> [EXERCISE GOAL] Please set down only the lines from the one containing "657x370 pixels. How" through the end of the entries below, exactly, minus any pictures.

[Screenshot grounding data]
════════════════

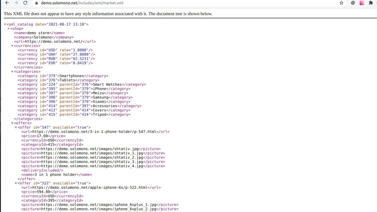
Task: Collapse the currencies element
Action: [12, 46]
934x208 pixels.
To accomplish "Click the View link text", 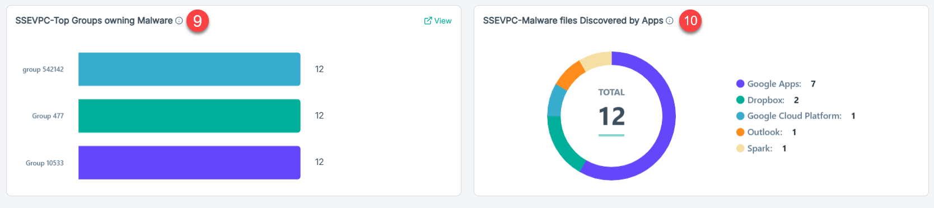I will tap(443, 21).
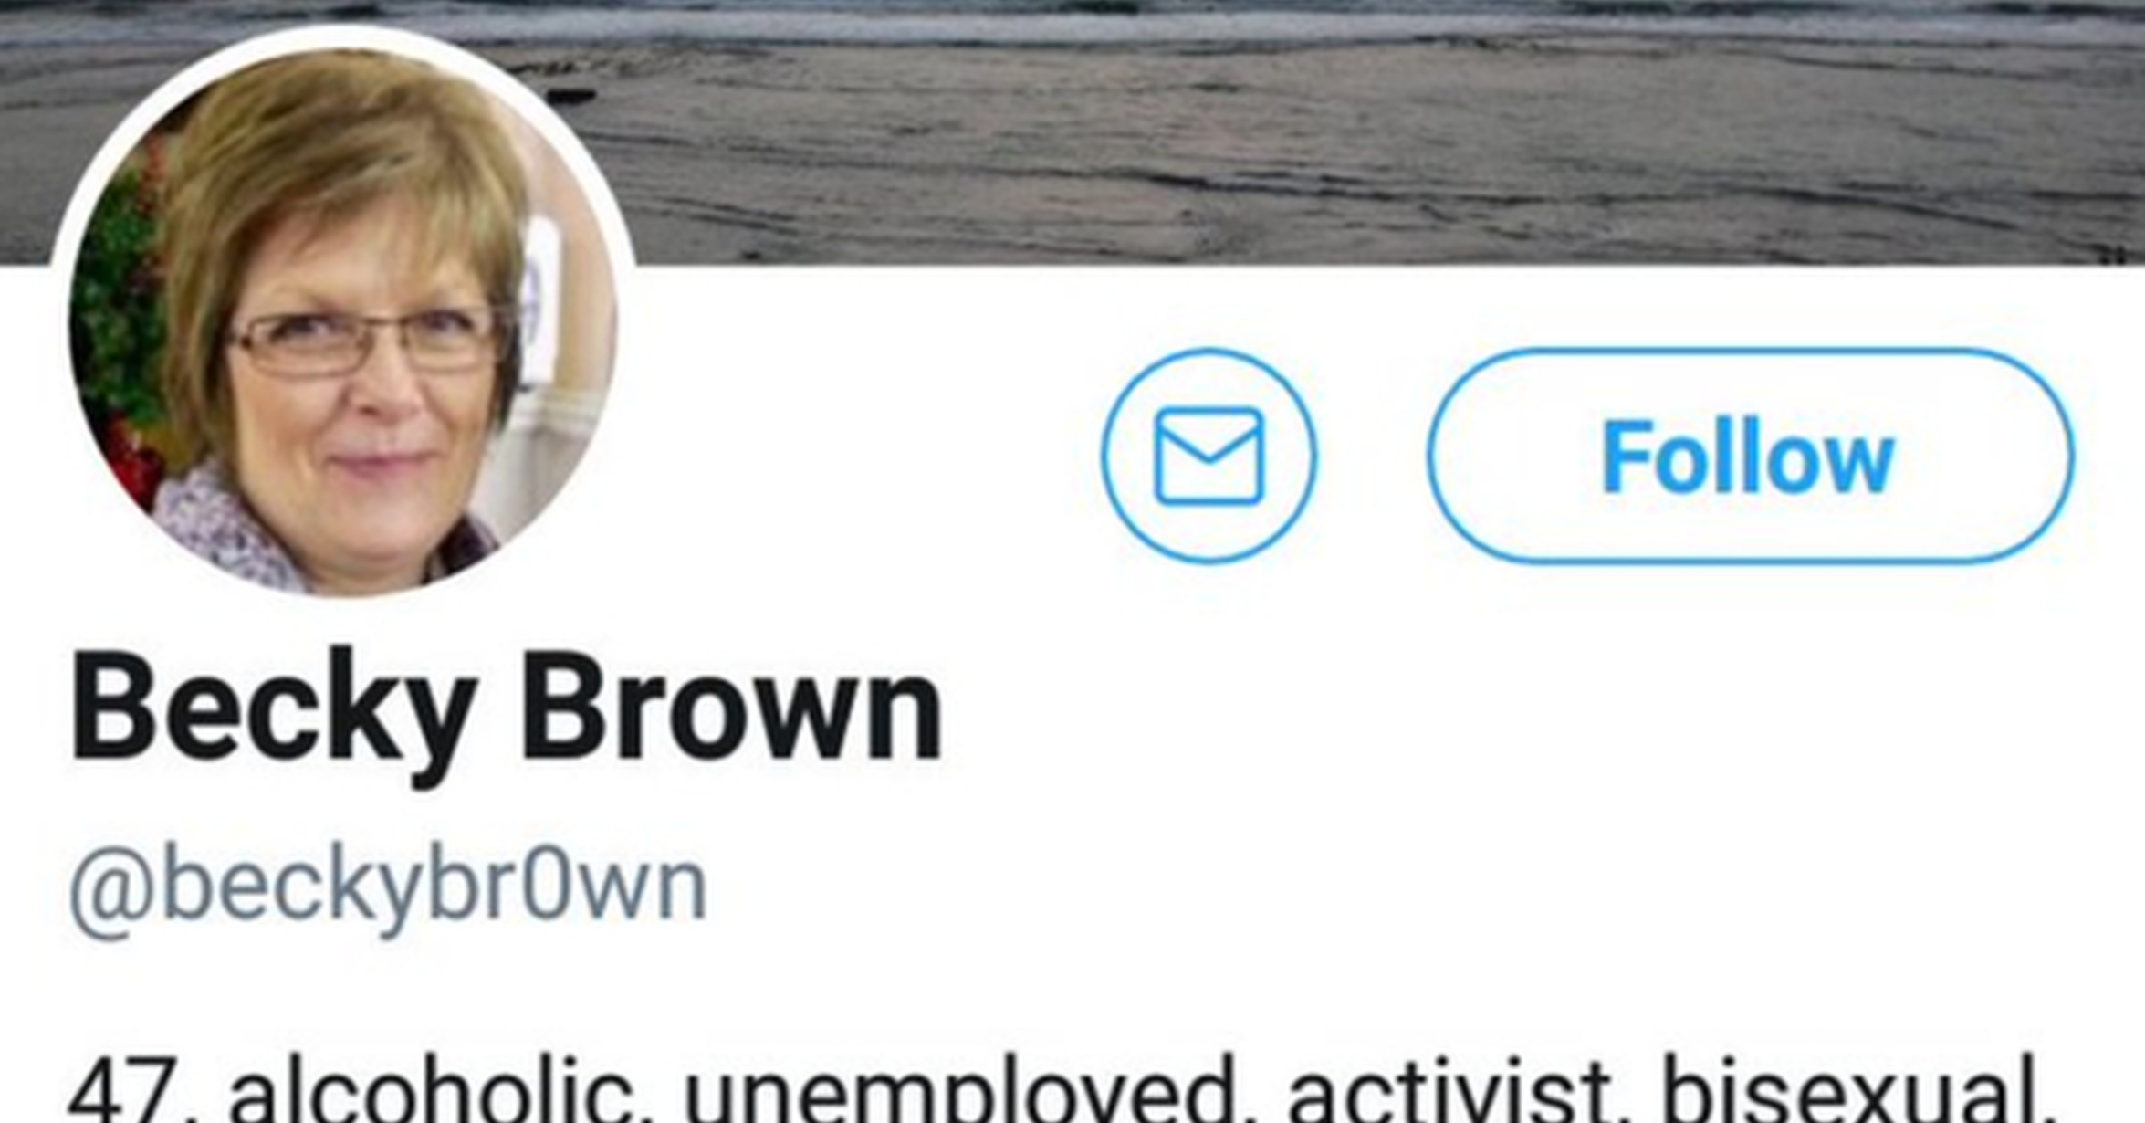This screenshot has height=1123, width=2145.
Task: Open Becky Brown's circular profile photo
Action: click(343, 315)
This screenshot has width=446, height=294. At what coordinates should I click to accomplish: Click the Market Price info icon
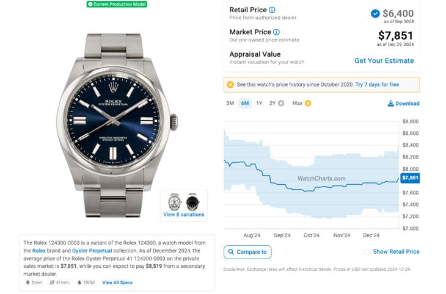point(276,32)
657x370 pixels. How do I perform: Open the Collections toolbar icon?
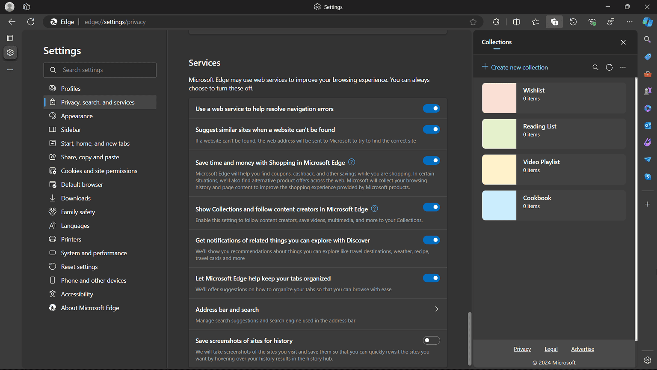coord(554,22)

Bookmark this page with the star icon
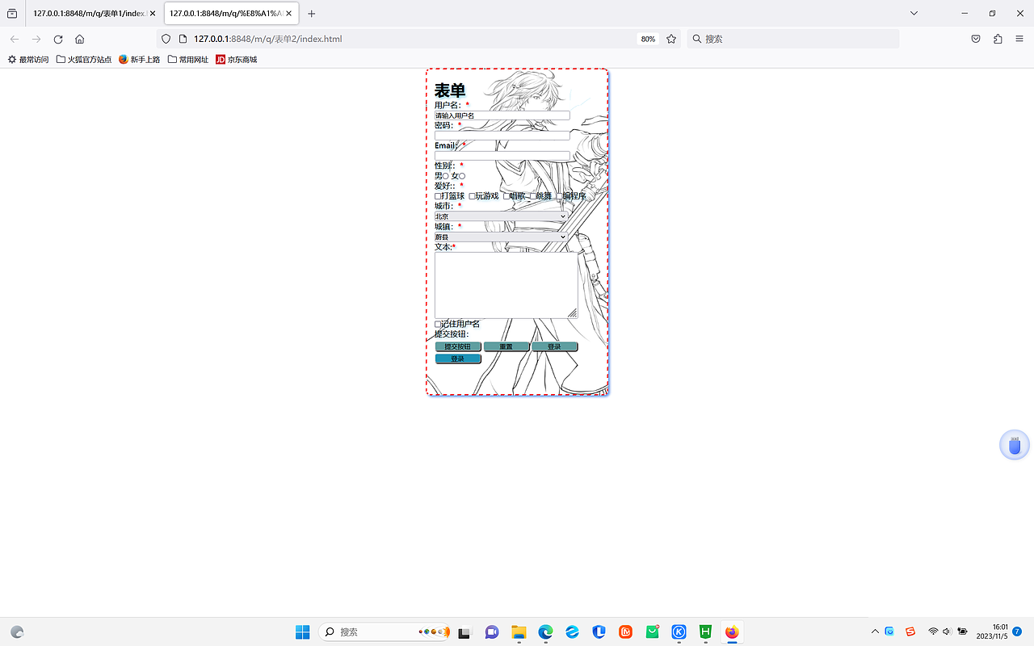(x=671, y=38)
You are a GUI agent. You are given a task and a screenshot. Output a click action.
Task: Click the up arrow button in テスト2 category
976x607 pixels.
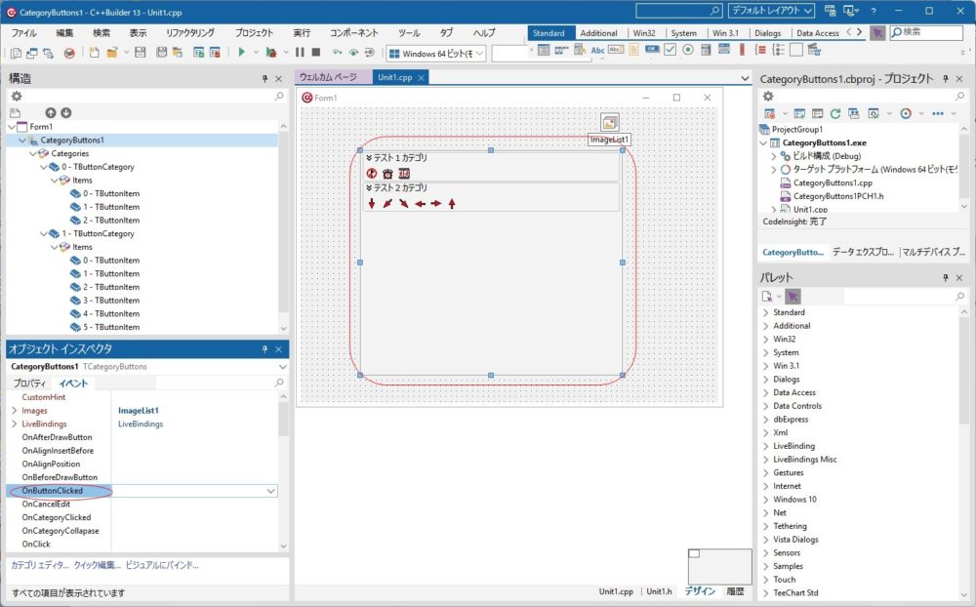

════════════════

> [RESPONSE]
657x370 pixels. How do I perform: Open the Collections toolbar icon?
coord(554,22)

Bookmark this page with the star icon
(x=671, y=38)
You are a GUI agent. You are given a task and a screenshot. Output a click action.
Task: Click the up arrow button in テスト2 category
976x607 pixels.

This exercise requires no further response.